Among the entries below, one stretch runs from the line that contains "Image resolution: width=1728, height=1117." through the line that contains "Nous contacter". Repeat that stretch exactly, ends included, and only that.

*** Opening of MATERIAL PROVIDED ***

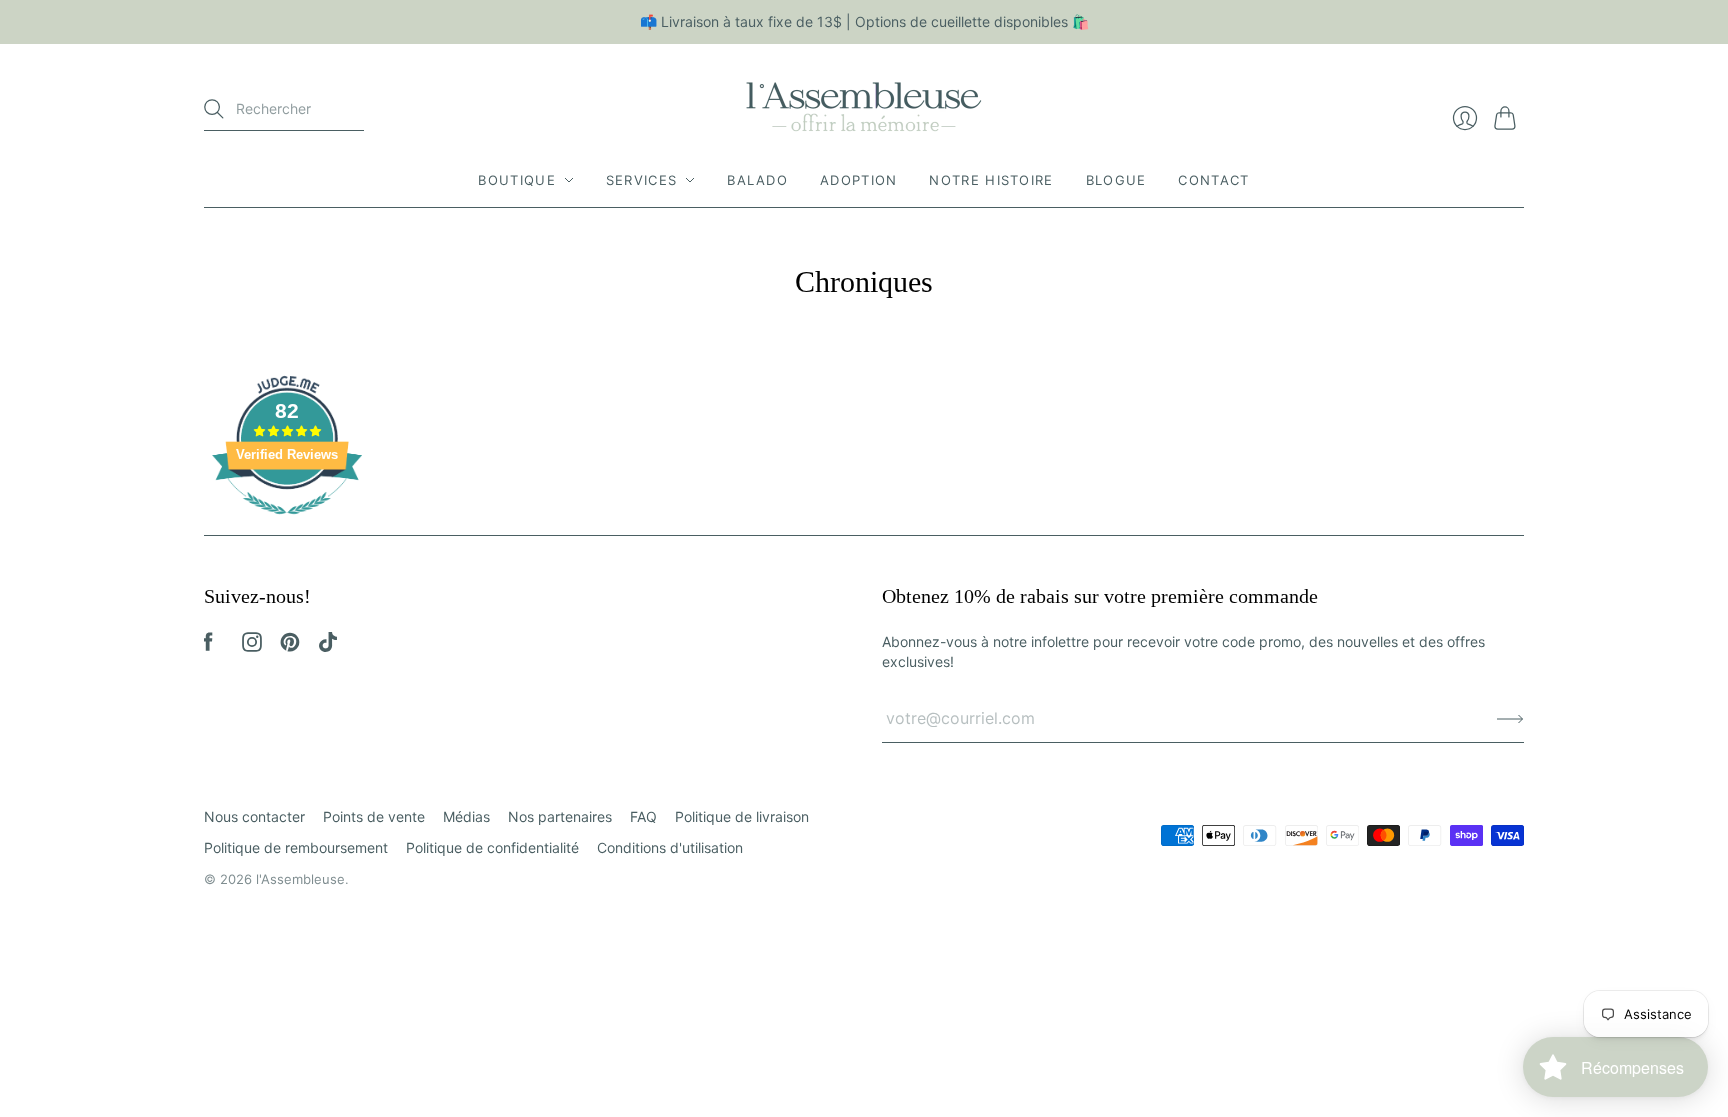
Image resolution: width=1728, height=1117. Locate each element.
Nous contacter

*** Close of MATERIAL PROVIDED ***
*** Opening of MATERIAL PROVIDED ***

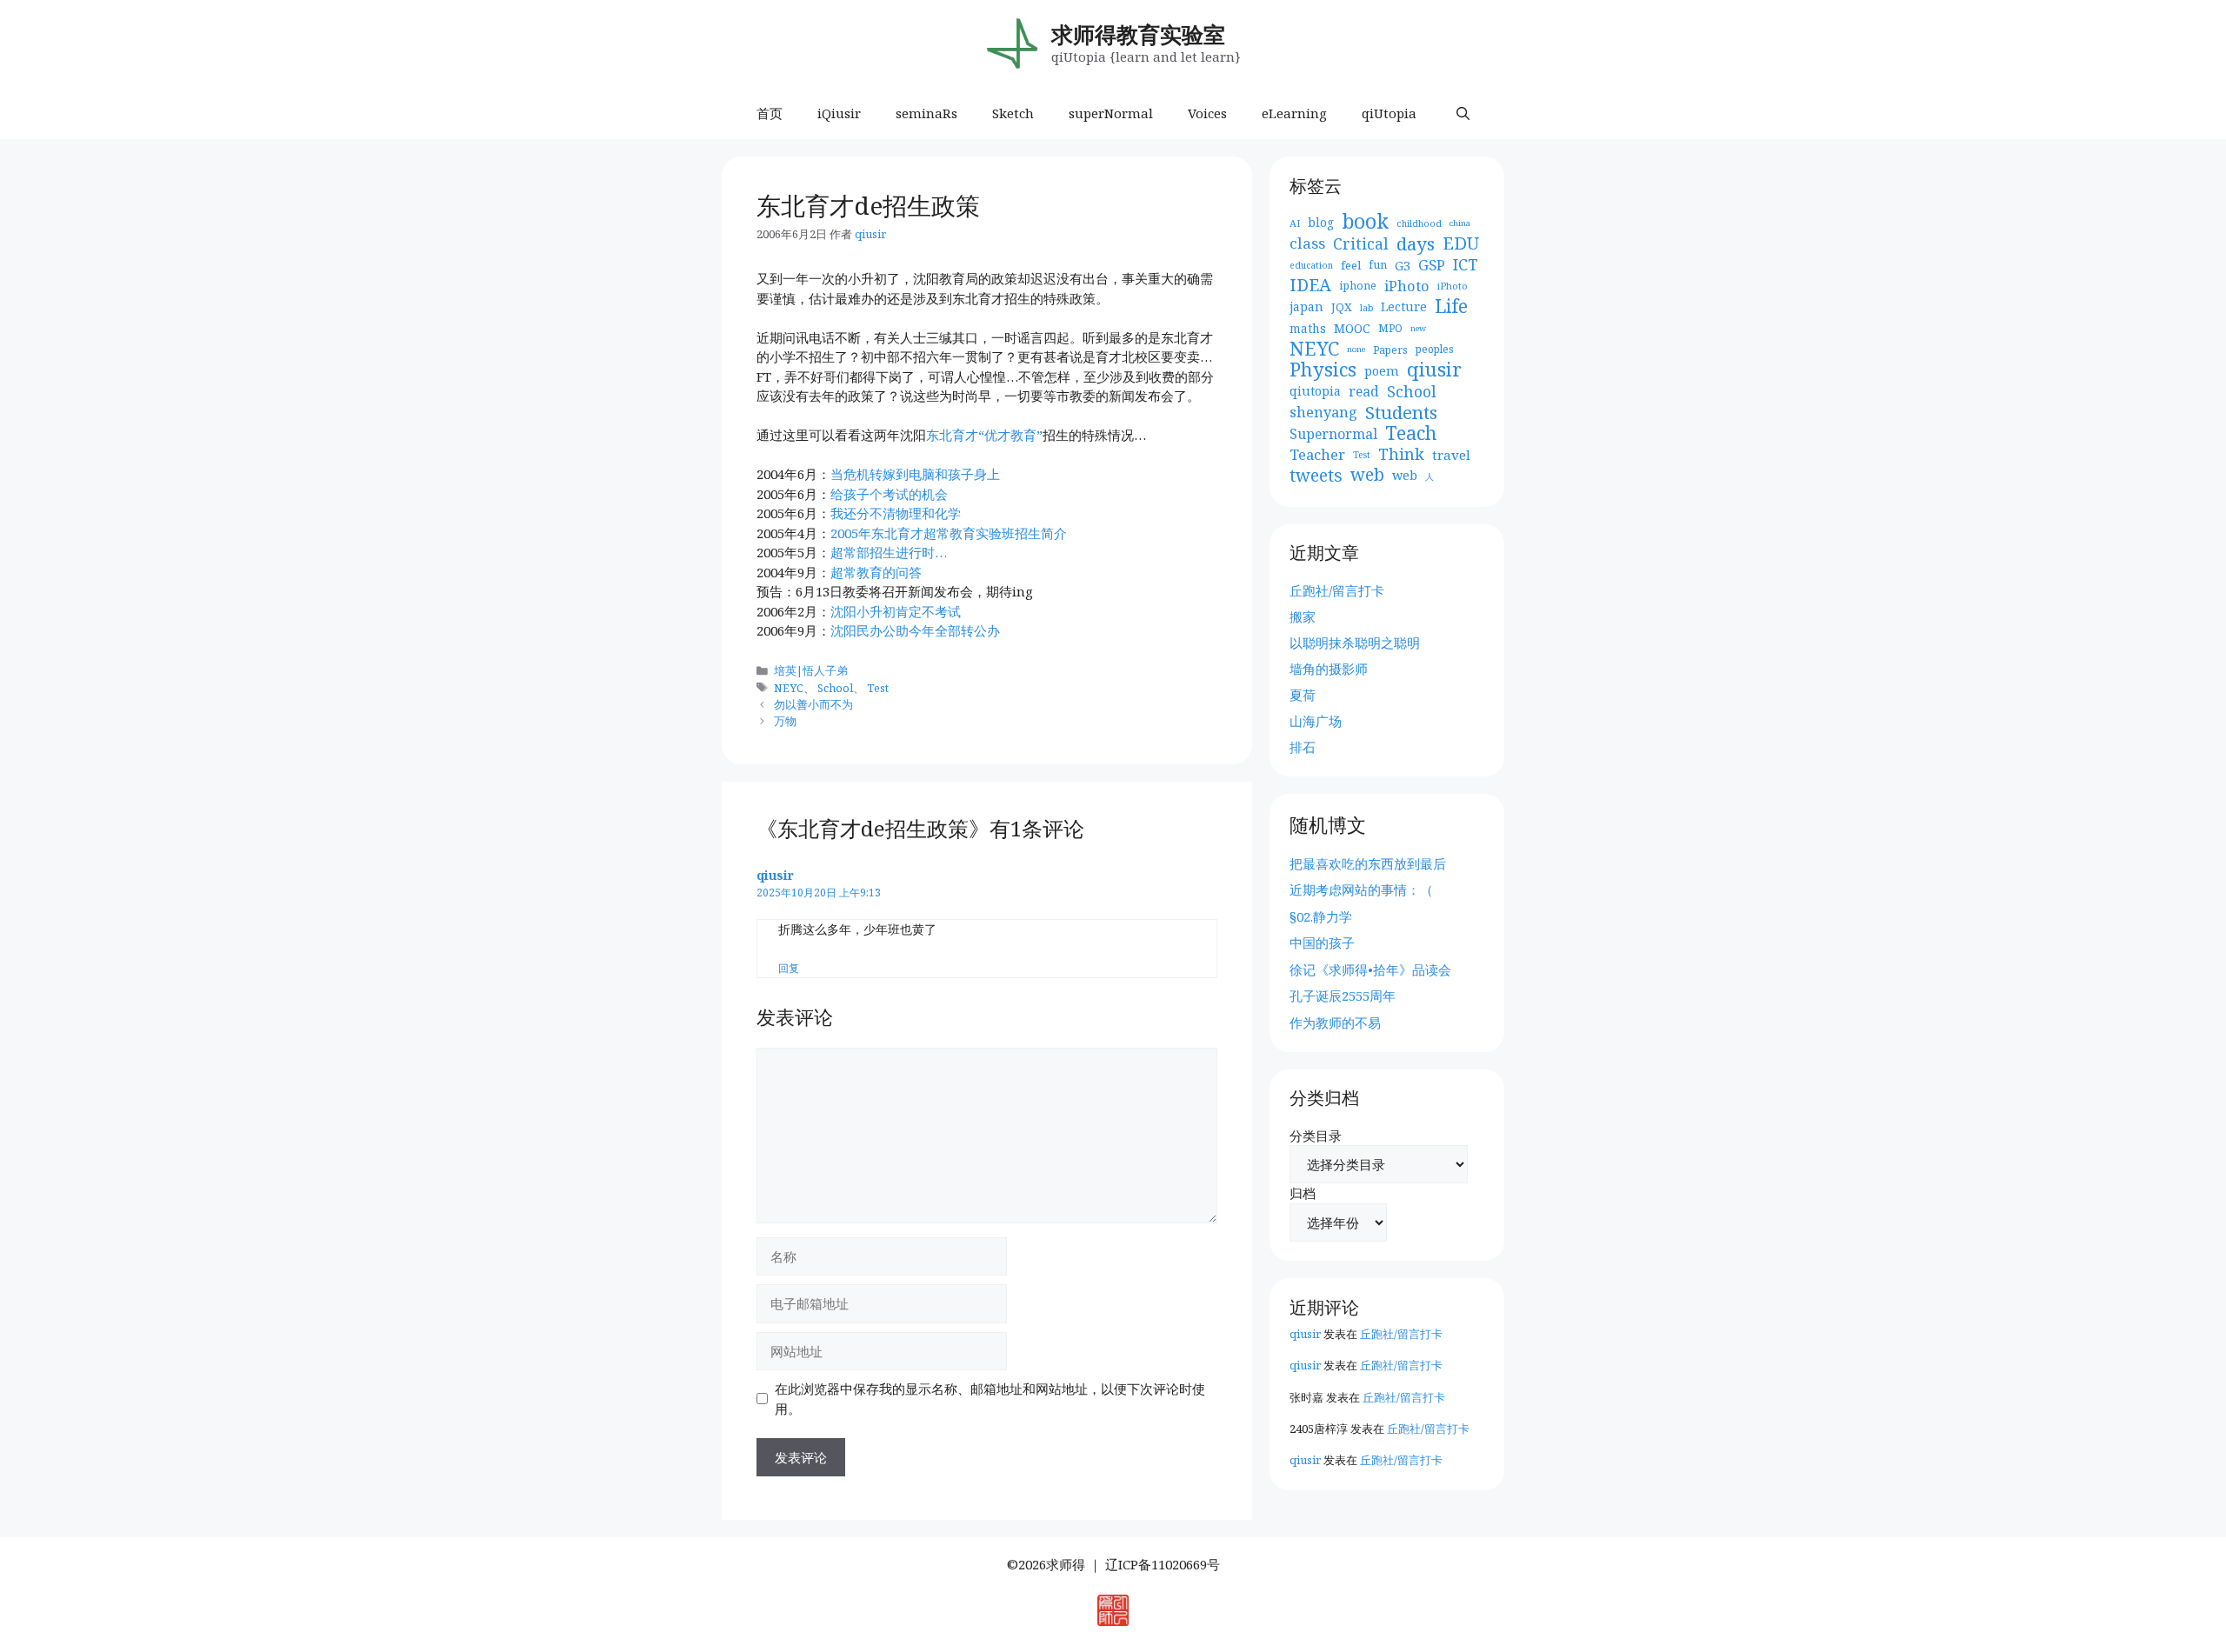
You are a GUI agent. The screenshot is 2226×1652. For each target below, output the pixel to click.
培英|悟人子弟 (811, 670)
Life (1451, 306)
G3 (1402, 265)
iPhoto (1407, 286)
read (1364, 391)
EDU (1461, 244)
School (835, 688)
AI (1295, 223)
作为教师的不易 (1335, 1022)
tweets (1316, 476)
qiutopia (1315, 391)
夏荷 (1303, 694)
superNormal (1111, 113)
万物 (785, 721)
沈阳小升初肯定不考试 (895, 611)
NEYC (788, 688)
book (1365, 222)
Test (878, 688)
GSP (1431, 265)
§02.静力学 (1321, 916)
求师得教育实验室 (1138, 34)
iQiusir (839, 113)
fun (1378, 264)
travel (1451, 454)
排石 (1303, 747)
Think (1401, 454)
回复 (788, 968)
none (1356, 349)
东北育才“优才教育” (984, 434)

*** Close of MATERIAL PROVIDED ***

> **ANSWER AREA**
Image resolution: width=1728, height=1117. Locate each element.
Nous contacter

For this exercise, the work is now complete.